Today:
Welcome to this week's instalment of /r/AskHistorians' Day of Reflection. Nobody can read everything that appears here each day, so in this thread we invite you to share anything you'd like to highlight from the last week - an interesting discussion, an informative answer, an insightful question that was overlooked, or anything else.
I really enjoyed /u/Jasfss post about the links (or lack of) between orthodox Christianity and Hinduism
http://www.reddit.com/r/AskHistorians/comments/22p9kl/is_there_a_recorded_cultural_link_between/
/u/rakony on the interactions between the Chinese and the Mongols.

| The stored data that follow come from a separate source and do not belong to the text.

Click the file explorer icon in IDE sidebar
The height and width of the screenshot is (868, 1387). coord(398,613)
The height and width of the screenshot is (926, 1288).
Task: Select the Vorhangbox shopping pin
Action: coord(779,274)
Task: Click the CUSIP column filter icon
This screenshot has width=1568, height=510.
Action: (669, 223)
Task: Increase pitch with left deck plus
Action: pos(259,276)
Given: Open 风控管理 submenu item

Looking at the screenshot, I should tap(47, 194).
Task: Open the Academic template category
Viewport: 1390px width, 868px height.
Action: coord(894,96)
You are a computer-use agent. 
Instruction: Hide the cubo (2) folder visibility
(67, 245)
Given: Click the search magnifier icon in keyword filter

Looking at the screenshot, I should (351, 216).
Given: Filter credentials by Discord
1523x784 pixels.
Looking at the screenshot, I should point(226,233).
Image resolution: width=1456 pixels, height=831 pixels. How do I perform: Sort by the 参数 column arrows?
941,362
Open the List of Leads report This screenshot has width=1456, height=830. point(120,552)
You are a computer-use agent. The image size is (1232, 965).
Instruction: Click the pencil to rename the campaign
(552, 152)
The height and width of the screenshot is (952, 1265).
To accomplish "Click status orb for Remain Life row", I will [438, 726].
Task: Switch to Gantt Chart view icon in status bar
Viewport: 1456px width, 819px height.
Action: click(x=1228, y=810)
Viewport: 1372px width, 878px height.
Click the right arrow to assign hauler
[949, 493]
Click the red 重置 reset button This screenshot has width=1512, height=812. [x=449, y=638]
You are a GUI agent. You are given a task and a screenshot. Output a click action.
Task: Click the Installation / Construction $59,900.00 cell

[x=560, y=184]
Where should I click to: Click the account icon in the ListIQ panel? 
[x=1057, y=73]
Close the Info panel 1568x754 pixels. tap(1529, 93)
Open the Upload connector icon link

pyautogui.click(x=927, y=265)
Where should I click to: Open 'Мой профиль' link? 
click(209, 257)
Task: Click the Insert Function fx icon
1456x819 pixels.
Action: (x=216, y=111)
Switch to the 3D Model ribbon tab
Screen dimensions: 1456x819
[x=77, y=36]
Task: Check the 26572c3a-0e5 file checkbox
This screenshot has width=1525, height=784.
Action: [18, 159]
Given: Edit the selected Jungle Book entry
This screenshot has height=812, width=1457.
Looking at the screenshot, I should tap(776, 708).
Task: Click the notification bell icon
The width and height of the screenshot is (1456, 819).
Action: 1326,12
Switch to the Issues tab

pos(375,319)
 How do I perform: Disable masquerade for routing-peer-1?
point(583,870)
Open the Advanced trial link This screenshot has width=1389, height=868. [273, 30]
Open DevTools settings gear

http://www.reddit.com/r/AskHistorians/comments/2410cu/was_there_much_interaction_between_the_yuan/
Finally, I enjoyed answering this question
http://www.reddit.com/r/AskHistorians/comments/23tau0/why_is_the_dpad_on_the_left/
I hope as the years push on we get more video game related questions. It is hard to ask questions about video games because most end up belonging in another sub. But video games are an important cultural icon and I hope they get the same kind of rigorous study that film and television get.
/u/TFrauline and /u/vertexoflife tag teamed to do some mythbusting on the perception of women's sexual appetites in the past.
I enjoyed this week:
I want to highlight this thread, for it's insightful discussion of "victors justice" and the complications of civilian culpability for the German atrocities in world war II:
http://www.reddit.com/r/AskHistorians/comments/23t3gz/how_did_the_german_general_public_respond_to_the/
I learned a great deal in this thread, and came away with a much less positive view of the "denazifiication" efforts, which seem to have been generally a failure.
As an aside, the fact that I my initial emotional impulse is that future generations should suffer for the crimes of their ancestors, suggests that my moral compass is demagnetized.